In other words, Douthat shows that creation beckons toward a higher plane, a religious understanding that entails a wonder more consistent and coherent than escapist rhapsodies. Many new romanticisms today tout the natural world’s creative “materialism” while also purporting to disavow determinism, but they tend to re-inscribe determinism when they fail to make a crucial distinction: that between creation and Creator, the immanent world and the transcendent divine. By assuming that the non-human world runs by its own creative agency, these new materialisms enclose the world in a limited scheme of possibilities.
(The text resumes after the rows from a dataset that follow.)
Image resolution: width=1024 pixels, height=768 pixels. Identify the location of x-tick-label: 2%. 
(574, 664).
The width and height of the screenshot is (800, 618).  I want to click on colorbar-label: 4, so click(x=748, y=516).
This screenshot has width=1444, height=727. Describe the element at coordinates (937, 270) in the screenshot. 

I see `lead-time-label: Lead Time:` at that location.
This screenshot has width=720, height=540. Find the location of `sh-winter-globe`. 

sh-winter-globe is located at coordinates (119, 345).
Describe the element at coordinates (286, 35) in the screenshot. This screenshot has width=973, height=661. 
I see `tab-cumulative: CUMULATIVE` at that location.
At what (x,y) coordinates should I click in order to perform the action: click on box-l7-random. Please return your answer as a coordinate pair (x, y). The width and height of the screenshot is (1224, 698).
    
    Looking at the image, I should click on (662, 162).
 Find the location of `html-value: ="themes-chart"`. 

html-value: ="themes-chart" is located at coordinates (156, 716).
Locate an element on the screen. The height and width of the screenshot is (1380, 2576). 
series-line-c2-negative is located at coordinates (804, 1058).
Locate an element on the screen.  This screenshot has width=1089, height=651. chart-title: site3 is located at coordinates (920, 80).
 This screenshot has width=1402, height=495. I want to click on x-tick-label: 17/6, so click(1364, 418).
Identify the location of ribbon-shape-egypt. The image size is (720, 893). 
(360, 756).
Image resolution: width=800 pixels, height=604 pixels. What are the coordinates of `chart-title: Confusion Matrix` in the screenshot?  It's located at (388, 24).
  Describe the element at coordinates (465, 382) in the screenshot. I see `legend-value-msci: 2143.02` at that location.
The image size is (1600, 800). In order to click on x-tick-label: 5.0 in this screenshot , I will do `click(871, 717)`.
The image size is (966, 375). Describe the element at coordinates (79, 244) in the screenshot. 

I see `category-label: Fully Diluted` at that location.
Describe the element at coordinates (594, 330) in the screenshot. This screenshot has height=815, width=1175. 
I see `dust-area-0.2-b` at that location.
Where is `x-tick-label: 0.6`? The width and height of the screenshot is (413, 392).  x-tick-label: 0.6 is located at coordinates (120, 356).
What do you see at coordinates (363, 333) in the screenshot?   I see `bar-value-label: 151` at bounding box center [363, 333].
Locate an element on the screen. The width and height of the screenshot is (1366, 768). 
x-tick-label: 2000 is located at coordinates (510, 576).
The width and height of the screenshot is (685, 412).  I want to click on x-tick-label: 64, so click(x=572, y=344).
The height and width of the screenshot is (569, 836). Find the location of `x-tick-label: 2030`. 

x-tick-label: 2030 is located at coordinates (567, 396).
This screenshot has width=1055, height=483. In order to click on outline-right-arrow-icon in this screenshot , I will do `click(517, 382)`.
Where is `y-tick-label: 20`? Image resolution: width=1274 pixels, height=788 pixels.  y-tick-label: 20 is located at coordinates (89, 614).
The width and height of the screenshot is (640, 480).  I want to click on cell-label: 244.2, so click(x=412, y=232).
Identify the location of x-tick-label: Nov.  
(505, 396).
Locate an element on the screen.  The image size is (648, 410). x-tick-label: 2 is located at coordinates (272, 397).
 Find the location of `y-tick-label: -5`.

Douthat’s Catholicism continues to insist that anything might happen, even miraculous healing beyond what medical science knows or can dream of. “Deep calleth unto deep at the noise of thy waterspouts,” as the Psalmist puts it, invoking the personal God who is both Creator and Redeemer. “All thy waves and thy billows are gone over me.” If, as Christianity teaches, evil has no positive existence, even the threatening waves and billows are there to draw us back to shore and remind us that nature cries out for redemption. All creation yearns for the “sons of God to be revealed,” as Paul puts it in Romans 8.
One hopes that Douthat continues to discover remedies for his condition, but his experience has produced a book in which the natural world confronts us with suffering’s source and signifies the possibility of redemption. The Deep Places elucidates creation’s shadow side, the abyss of suffering that leads us to search for answers to our most profound questions of creation, pain, and evil.